Regional administrations that meet decarbonization milestones may qualify for performance-linked fiscal transfers. Meanwhile, industry surveys indicate that developer applications have slowed significantly in early 2026—a warning that procedural reform must move faster than investor patience erodes.
Puglia as the National Prototype
Puglia exemplifies what streamlined policy and natural endowments can achieve. With 8 GW of renewables online, the region accounts for a substantial share of Italy's renewable capacity. In 2023, renewables supplied 65.3% of Puglia's electricity consumption, and the region routinely exports surplus power northward.
Bernabei pointed to Puglia's collaborative governance model, which balances developer interests, municipal revenues, and landscape protection through early stakeholder dialogues. The region also promotes Renewable Energy Communities (CER) and runs programs that support low-income households installing solar and other distributed generation systems.
Puglia's Regional Energy and Environment Plan (PEAR) explicitly steers large-scale solar and wind developments toward industrial brownfields and planned production zones, minimizing visual impact on agricultural districts. Proposed legislation would further restrict ground-mount photovoltaics on prime farmland while permitting rooftop arrays on greenhouse structures, threading the needle between energy ambition and rural heritage.
What Happens Next
Italy's climate commitments require adding substantial renewable capacity by 2030. The FER X decree aims to unlock a significant portion of planned projects, but only if permitting timelines compress dramatically.
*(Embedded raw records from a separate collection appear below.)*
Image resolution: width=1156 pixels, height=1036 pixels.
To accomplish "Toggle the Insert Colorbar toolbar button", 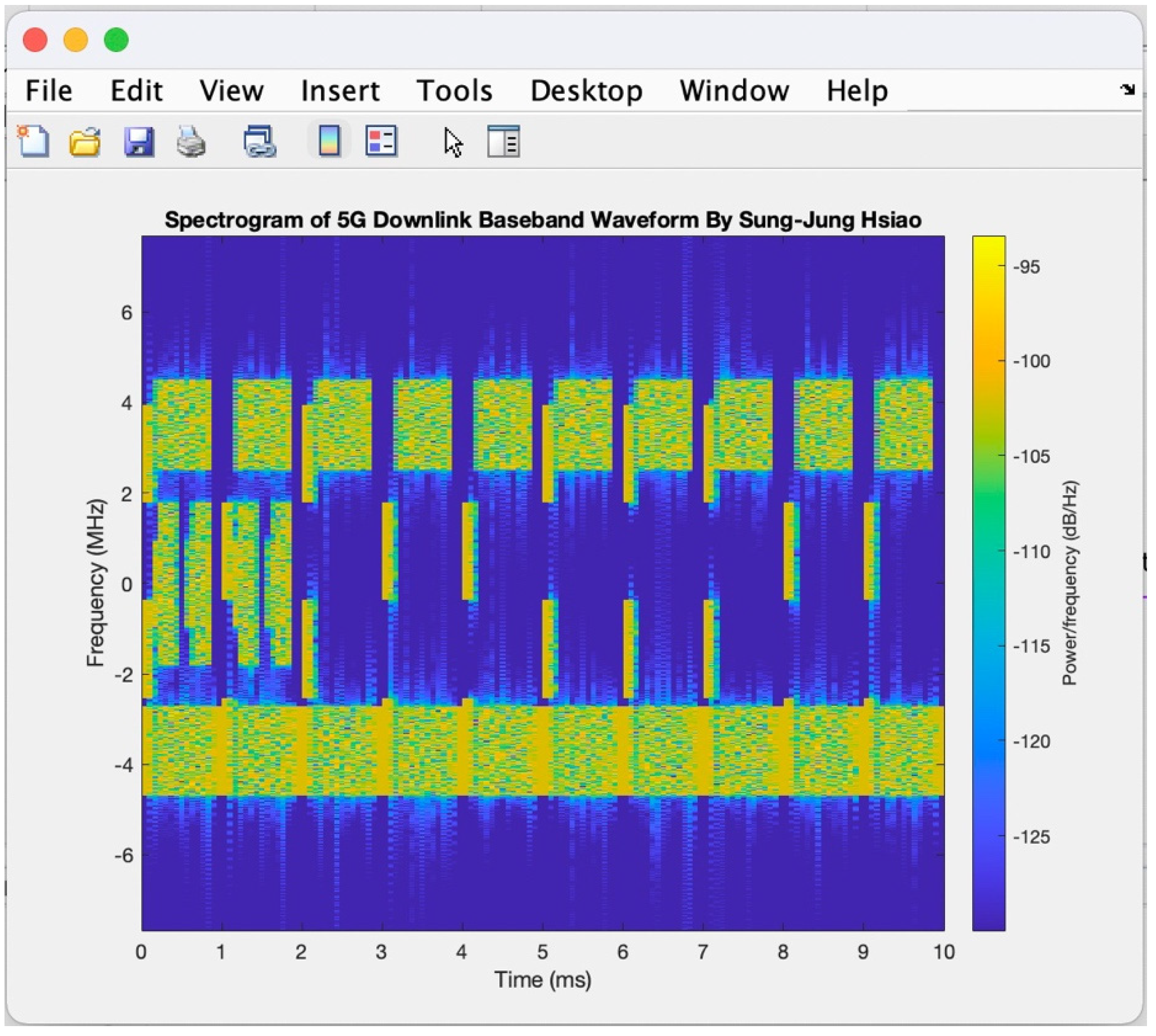I will point(329,141).
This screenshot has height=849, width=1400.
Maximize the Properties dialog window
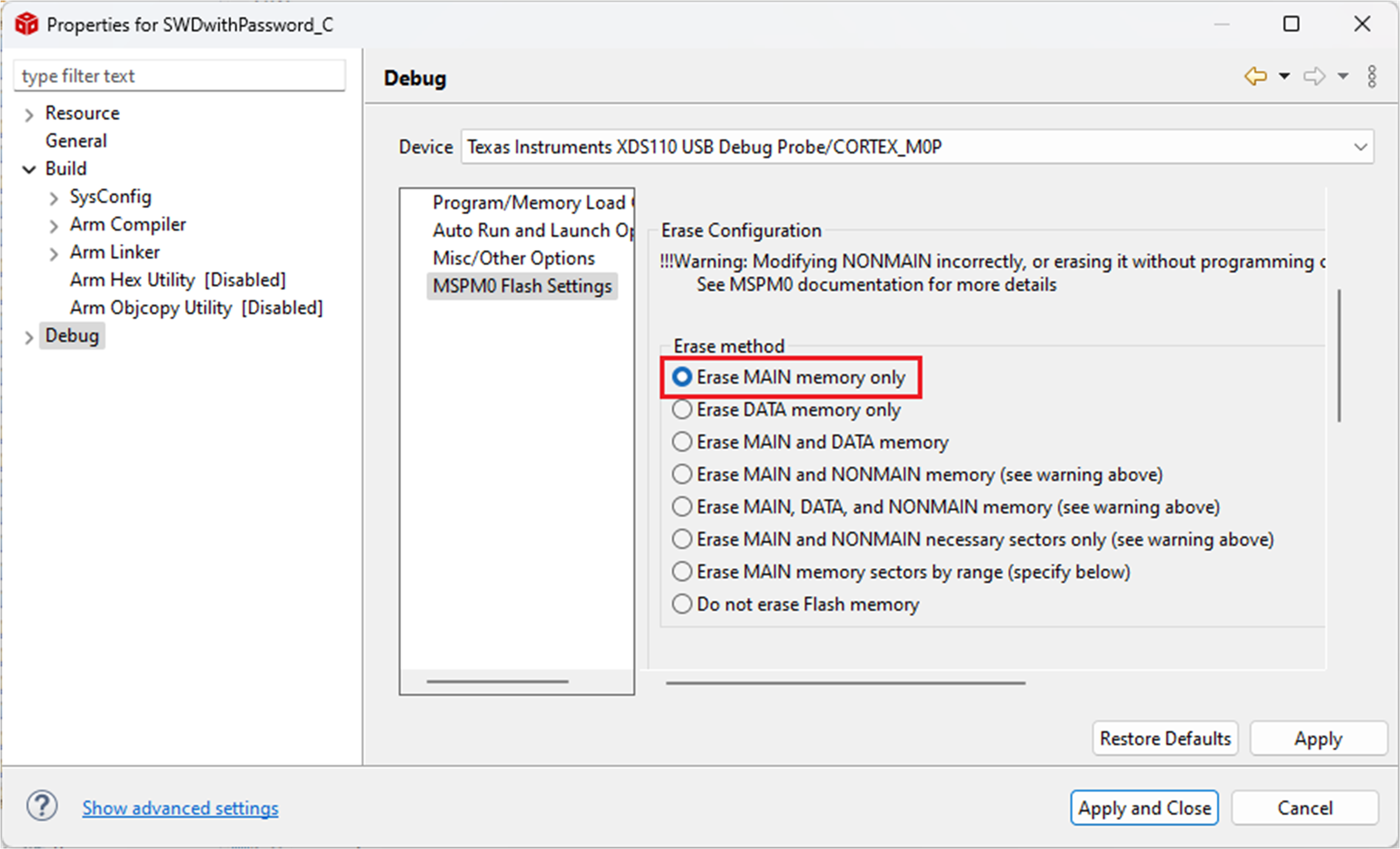pyautogui.click(x=1291, y=24)
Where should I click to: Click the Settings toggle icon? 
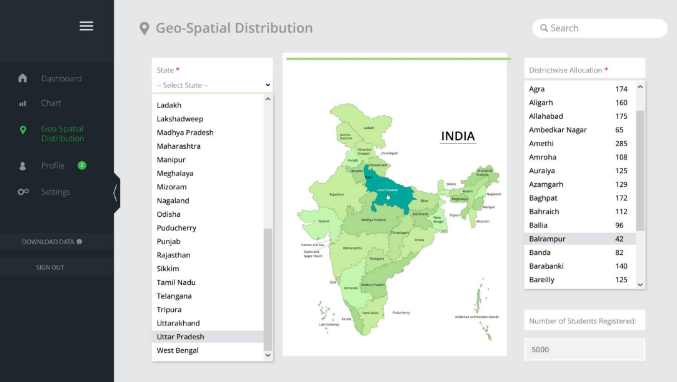tap(23, 192)
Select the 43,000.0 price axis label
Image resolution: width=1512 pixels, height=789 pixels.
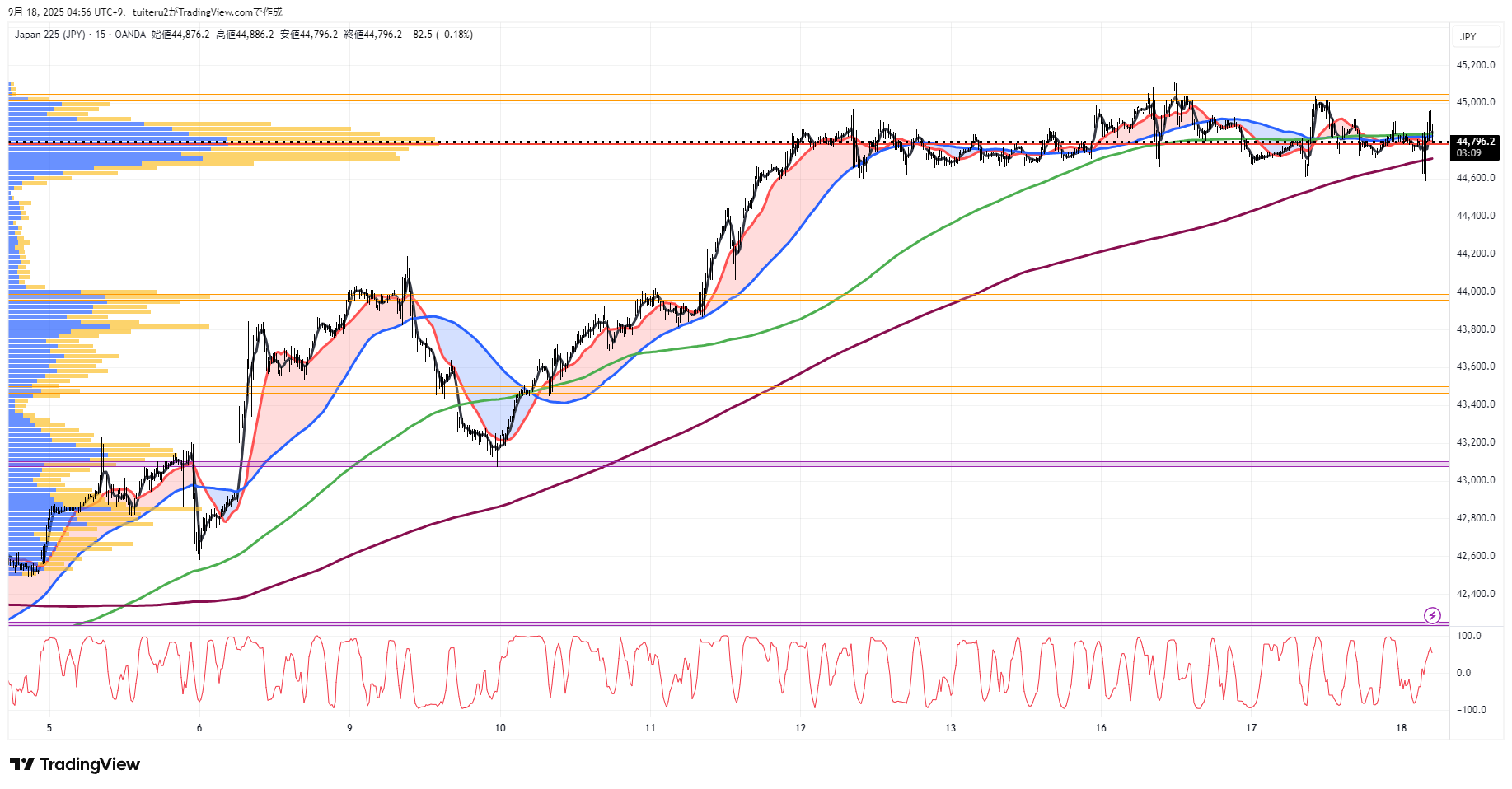(1476, 480)
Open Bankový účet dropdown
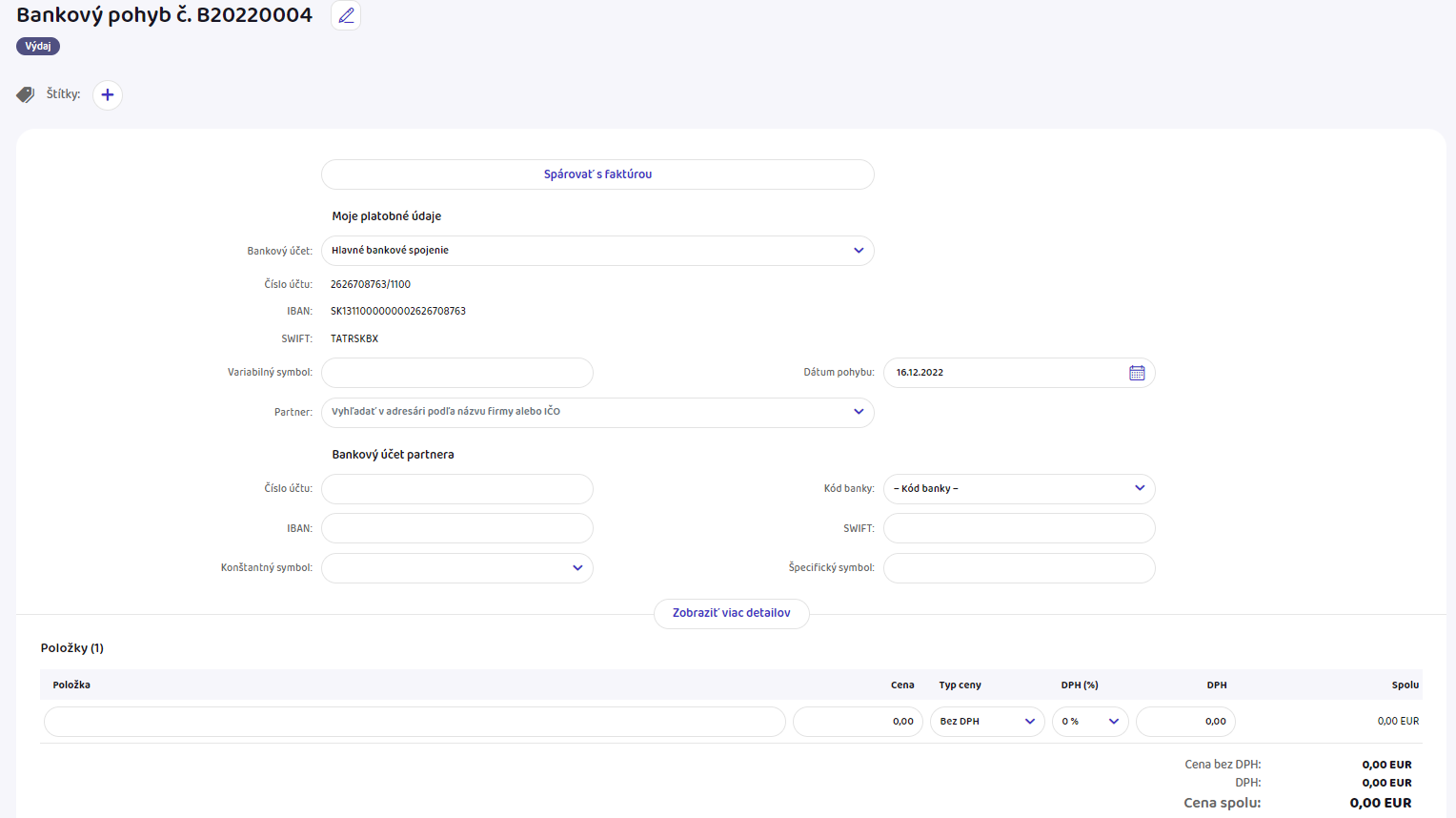Image resolution: width=1456 pixels, height=818 pixels. (x=597, y=251)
The timeline is tight: Every quarter lost to bureaucratic friction pushes deployment closer to the deadline. If Rome can harmonize regional approval processes and implement procedural reforms by year-end, the 150 GW pipeline becomes a realistic medium-term pathway. If not, capital will migrate to jurisdictions where approvals arrive faster—and Italy's energy independence will remain constrained.
For households and businesses, the stakes are clear: faster permitting means more renewable capacity, less dependence on expensive gas imports, and lower electricity costs. The policy pieces are in place. Now it's about execution.